- [ТЕКСТОВЫЙ БЛОК]
- - - -

Увлеченность автора статьи экстатическим переживанием смысла пушкинского явления такова, что он не замечает примечательной оговорки, совершаемой им, — «юбилей с м е р т и» переживается, как «праздник». Но это абсолютно правомерно для Булгакова и, надеюсь, так же пока и для нас, поскольку сам Пушкин, его творчество, его юбилей только повод для помышления о чем-то большем, чем собственно стихи и проза, трагедии и письма великого писателя. Нельзя также забывать, что Булгаков писал это в отрыве от родины, и его чувство, отторгнутого не по своей воле от России человека, соединяло эти два понятия — родина и Пушкин в одно неразрывное целое, делало их идентичными друг другу.

- - - -

- [СУТЬ ЗАДАНИЯ]
Ответьте по текстовому блоку:
1. Что, согласно тексту, переживается как «праздник»?
2. В каких условиях Булгаков писал свою статью?
3. Какие два понятия чувство Булгакова соединяло в одно неразрывное целое?

- - - -

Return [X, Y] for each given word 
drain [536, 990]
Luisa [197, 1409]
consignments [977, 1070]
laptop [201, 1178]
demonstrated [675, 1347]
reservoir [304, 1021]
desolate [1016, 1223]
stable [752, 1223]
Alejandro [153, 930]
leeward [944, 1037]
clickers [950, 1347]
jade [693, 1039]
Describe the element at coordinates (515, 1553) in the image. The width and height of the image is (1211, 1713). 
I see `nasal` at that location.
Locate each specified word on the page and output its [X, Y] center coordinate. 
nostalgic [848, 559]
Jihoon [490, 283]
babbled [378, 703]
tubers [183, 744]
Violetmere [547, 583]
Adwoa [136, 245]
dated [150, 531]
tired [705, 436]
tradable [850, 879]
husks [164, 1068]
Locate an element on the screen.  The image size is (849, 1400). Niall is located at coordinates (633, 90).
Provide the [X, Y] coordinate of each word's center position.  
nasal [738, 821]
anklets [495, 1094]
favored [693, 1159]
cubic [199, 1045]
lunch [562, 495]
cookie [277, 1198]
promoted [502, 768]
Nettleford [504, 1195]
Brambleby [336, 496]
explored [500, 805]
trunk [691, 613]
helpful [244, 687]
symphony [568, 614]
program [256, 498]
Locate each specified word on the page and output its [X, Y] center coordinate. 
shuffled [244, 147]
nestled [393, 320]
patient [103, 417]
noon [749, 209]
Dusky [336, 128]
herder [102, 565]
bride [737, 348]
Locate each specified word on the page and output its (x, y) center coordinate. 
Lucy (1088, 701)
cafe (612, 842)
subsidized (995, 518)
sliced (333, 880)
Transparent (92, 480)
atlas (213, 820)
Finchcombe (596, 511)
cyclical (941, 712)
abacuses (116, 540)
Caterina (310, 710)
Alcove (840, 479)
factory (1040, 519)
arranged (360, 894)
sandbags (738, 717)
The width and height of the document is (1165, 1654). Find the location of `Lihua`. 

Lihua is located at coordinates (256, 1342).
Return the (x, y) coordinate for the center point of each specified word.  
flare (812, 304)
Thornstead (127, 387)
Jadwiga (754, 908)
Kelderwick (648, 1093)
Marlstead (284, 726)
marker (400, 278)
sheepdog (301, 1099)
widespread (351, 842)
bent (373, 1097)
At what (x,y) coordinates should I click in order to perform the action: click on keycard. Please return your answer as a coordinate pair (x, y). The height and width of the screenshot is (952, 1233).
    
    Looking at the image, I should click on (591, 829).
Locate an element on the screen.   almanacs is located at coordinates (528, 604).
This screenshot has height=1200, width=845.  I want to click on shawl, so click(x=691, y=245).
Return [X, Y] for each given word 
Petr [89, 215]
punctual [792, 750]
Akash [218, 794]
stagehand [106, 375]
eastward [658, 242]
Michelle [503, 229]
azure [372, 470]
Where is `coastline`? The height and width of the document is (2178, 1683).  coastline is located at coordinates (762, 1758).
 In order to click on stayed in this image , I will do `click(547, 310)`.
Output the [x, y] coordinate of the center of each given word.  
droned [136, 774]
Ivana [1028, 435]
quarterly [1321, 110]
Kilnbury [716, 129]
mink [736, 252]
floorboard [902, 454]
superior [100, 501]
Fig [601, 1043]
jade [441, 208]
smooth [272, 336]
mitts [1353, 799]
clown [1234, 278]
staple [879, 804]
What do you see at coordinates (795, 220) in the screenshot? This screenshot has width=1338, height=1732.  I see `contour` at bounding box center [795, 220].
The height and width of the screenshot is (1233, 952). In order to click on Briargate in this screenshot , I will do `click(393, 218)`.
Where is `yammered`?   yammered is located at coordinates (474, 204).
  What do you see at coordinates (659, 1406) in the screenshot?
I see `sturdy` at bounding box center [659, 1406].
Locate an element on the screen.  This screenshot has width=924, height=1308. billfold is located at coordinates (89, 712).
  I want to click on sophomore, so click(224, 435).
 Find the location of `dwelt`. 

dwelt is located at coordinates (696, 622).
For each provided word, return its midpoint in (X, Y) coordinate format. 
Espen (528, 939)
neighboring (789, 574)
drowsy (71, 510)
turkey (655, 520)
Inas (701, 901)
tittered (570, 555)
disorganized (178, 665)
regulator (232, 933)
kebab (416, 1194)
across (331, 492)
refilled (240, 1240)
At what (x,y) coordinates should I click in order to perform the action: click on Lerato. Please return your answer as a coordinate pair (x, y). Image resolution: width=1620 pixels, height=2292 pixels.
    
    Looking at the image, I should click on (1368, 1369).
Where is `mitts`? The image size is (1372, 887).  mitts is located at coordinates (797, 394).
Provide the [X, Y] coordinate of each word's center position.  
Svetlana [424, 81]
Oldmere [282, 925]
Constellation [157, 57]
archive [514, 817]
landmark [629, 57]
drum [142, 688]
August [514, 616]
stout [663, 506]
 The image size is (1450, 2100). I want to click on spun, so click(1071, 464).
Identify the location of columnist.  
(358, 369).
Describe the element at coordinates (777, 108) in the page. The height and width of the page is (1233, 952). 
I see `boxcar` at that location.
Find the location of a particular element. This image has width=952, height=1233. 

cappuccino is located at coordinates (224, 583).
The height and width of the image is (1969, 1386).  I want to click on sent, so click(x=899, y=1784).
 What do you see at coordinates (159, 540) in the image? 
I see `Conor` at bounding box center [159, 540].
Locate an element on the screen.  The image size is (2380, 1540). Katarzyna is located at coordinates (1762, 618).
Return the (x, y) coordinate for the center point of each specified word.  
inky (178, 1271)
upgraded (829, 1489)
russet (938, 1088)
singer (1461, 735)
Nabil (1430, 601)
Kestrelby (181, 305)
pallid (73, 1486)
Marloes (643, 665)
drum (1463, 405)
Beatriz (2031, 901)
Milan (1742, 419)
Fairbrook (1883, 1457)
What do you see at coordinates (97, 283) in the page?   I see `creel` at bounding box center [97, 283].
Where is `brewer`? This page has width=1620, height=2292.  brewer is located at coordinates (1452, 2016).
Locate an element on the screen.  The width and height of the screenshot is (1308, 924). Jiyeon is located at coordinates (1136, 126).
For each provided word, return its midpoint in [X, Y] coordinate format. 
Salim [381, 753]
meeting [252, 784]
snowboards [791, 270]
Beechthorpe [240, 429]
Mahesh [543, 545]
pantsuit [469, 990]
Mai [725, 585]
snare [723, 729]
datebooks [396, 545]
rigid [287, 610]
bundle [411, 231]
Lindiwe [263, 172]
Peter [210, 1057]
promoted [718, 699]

- - - -

- [РЕЗУЛЬТАТ ВЫПОЛНЕНИЯ]
1. Юбилей смерти.
2. В отрыве от родины.
3. Родина и Пушкин.